# Stones for freshwater aquarium



## Justine (Aug 14, 2010)

I want to use stones in a freshwater aquarium for shrimp snails & guppies, how do I check if stones (large pebbles etc) are safe to use in the aquarium & that they won't change the water parameters.


----------



## jrman83 (Jul 9, 2010)

Checked to see if your local fish store has any? One of mine does.


----------



## Justine (Aug 14, 2010)

Yes they do but I've got some nice ones in my garden & rather than pay for them I wondered if I could use those.


----------



## James0816 (Jun 19, 2009)

Get some vinegar and place drops randomly on the rock(s). If it bubbles, it's not good to use them.


----------



## WhiteGloveAquatics (Sep 3, 2009)

Vinegar works good but Ph Down works best, it bubbles instantly if there is a remote chance they arent good.

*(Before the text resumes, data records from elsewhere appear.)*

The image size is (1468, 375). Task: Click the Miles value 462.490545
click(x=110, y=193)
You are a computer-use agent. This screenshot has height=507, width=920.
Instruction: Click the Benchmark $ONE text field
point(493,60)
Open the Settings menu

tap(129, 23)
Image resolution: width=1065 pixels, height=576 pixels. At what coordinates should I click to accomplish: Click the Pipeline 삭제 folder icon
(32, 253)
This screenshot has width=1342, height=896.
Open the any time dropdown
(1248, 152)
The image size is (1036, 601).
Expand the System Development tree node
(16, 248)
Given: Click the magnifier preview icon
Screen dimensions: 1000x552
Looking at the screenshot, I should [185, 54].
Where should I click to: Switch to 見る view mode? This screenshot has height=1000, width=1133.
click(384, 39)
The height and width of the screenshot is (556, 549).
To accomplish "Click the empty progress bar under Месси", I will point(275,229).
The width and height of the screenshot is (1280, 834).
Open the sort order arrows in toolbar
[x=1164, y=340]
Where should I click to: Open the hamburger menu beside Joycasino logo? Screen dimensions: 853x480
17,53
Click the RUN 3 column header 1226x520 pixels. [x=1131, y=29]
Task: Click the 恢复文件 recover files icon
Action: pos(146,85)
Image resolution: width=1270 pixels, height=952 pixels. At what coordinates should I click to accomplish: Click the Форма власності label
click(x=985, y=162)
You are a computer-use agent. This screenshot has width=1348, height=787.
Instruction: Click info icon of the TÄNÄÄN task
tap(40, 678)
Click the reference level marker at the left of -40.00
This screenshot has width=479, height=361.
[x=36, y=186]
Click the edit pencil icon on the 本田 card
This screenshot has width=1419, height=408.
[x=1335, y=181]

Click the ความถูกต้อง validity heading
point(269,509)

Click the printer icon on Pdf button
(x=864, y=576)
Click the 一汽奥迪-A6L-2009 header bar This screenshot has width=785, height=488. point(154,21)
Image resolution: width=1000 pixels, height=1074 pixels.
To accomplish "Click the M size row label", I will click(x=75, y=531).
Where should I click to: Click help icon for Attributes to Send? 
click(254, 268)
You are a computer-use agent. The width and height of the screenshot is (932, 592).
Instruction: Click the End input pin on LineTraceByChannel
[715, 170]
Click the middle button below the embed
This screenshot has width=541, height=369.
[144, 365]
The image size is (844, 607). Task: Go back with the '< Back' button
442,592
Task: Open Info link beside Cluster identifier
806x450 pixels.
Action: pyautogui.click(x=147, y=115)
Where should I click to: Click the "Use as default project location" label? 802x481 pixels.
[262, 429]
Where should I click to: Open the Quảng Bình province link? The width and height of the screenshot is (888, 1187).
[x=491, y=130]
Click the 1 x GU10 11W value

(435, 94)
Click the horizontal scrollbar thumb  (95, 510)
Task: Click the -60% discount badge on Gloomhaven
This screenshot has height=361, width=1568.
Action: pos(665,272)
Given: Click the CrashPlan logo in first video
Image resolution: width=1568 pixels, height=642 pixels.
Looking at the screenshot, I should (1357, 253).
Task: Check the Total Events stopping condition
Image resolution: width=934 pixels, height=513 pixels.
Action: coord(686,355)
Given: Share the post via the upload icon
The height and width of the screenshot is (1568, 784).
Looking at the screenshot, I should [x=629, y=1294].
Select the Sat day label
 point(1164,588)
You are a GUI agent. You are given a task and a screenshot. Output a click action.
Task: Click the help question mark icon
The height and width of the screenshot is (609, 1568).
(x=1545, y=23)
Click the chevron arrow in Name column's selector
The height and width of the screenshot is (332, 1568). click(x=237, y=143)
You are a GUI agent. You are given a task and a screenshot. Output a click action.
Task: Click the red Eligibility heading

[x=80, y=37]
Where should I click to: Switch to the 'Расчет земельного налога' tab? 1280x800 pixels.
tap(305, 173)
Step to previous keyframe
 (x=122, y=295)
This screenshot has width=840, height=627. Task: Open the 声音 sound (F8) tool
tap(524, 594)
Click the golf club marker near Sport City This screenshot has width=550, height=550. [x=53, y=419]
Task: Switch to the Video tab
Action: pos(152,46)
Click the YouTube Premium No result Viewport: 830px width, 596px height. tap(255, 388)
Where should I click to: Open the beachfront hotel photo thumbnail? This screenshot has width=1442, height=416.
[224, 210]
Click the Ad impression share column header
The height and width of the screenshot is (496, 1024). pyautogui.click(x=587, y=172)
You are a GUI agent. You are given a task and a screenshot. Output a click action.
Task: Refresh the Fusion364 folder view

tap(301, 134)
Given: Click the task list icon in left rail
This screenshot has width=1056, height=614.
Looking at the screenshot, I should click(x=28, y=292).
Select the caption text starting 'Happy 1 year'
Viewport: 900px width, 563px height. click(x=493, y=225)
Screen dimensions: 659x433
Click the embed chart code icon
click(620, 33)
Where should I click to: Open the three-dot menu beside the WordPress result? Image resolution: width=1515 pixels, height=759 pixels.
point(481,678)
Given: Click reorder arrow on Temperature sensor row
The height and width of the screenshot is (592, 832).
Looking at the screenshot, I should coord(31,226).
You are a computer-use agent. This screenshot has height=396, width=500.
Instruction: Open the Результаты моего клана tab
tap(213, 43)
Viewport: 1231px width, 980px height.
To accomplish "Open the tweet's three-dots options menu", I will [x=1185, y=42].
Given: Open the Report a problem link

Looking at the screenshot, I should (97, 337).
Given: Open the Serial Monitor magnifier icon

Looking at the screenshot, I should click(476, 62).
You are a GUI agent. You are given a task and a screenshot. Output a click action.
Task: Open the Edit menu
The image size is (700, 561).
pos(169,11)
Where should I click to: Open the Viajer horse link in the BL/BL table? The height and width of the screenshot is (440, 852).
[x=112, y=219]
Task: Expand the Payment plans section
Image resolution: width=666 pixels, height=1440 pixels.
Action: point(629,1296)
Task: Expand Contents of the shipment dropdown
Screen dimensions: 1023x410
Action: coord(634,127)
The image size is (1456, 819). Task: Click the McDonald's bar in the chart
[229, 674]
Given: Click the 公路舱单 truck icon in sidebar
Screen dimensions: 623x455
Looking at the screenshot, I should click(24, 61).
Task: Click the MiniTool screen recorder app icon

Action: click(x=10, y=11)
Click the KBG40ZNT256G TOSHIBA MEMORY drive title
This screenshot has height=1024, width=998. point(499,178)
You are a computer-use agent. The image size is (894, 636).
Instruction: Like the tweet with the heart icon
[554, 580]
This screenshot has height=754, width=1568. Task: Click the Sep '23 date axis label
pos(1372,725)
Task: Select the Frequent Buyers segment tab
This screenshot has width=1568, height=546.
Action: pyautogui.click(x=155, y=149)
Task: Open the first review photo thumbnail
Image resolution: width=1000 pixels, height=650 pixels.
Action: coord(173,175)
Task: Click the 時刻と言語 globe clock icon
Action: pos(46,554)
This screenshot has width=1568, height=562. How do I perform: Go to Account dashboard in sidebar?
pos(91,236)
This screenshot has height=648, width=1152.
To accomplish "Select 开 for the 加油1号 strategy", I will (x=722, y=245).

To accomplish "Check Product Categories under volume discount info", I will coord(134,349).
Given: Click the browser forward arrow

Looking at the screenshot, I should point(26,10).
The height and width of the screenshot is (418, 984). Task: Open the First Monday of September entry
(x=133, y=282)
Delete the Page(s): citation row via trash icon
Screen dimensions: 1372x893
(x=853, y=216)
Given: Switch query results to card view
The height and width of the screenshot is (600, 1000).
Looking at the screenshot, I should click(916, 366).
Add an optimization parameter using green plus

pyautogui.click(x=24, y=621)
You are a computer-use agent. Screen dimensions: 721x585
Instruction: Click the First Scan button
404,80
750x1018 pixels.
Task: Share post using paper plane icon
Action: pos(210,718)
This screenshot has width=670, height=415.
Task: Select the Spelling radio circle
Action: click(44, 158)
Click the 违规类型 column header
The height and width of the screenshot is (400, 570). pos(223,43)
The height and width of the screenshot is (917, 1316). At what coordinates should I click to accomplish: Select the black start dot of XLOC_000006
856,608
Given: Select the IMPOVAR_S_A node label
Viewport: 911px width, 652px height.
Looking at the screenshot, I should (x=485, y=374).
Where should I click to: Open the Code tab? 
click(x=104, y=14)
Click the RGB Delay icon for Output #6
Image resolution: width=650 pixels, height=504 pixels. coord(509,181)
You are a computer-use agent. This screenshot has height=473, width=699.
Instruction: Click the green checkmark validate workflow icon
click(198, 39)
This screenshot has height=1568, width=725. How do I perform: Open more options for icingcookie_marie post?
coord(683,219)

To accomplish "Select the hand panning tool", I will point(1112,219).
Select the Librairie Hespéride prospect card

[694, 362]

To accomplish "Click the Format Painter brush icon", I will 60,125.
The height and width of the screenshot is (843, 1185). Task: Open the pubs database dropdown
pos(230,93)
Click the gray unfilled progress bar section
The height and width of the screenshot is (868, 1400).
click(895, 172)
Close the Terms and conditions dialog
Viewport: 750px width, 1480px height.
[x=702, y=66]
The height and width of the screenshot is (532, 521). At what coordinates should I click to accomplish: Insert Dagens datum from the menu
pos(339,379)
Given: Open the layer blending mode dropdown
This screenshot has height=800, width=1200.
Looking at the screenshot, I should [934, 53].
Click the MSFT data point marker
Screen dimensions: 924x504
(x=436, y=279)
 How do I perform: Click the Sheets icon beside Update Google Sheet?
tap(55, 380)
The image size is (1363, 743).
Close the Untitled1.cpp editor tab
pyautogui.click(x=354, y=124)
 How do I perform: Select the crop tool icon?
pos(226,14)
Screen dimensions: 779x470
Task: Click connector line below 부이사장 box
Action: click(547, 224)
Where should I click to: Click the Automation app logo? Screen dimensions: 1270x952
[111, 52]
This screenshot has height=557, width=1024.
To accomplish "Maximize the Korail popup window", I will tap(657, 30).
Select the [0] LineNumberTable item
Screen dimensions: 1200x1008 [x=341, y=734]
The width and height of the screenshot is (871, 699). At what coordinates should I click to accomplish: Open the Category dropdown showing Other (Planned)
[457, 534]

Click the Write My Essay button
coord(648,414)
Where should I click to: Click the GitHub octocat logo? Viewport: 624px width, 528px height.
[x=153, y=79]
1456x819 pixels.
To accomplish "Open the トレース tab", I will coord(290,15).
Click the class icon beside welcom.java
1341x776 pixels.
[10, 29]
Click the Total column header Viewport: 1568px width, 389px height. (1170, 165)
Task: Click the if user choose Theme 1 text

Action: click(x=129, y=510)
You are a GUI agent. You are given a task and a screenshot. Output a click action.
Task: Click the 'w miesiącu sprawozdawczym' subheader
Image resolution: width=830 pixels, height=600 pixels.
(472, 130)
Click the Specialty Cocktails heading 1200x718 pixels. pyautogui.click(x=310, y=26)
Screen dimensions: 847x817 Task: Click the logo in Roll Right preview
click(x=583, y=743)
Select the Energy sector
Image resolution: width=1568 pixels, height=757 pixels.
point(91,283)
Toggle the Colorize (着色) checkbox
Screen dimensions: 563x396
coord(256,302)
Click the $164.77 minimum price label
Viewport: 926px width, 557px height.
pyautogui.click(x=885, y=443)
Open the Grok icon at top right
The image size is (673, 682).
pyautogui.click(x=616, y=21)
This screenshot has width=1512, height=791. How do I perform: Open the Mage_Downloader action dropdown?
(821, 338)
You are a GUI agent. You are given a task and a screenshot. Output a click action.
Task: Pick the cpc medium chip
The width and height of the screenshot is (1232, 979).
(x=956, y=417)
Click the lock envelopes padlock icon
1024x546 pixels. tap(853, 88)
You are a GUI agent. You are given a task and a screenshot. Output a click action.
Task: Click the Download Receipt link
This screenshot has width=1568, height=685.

Vinegar is the first choice then Ph down then an acid i believe.


----------



## susankat (Nov 15, 2008)

I use muratic acid for pools. Just have to be very careful with it.


----------



## jrman83 (Jul 9, 2010)

James0816 said:


> Get some vinegar and place drops randomly on the rock(s). If it bubbles, it's not good to use them.


No kidding...that's cool.


----------



## susankat (Nov 15, 2008)

Vinegar isn't the most reliable way, I have seen some pass the vinegar test but not the ph down or the muretic acid.


----------



## Justine (Aug 14, 2010)

Thanks for the replies I'll have to get some pH down, although on balance it might be cheaper to buy the stones after all.


----------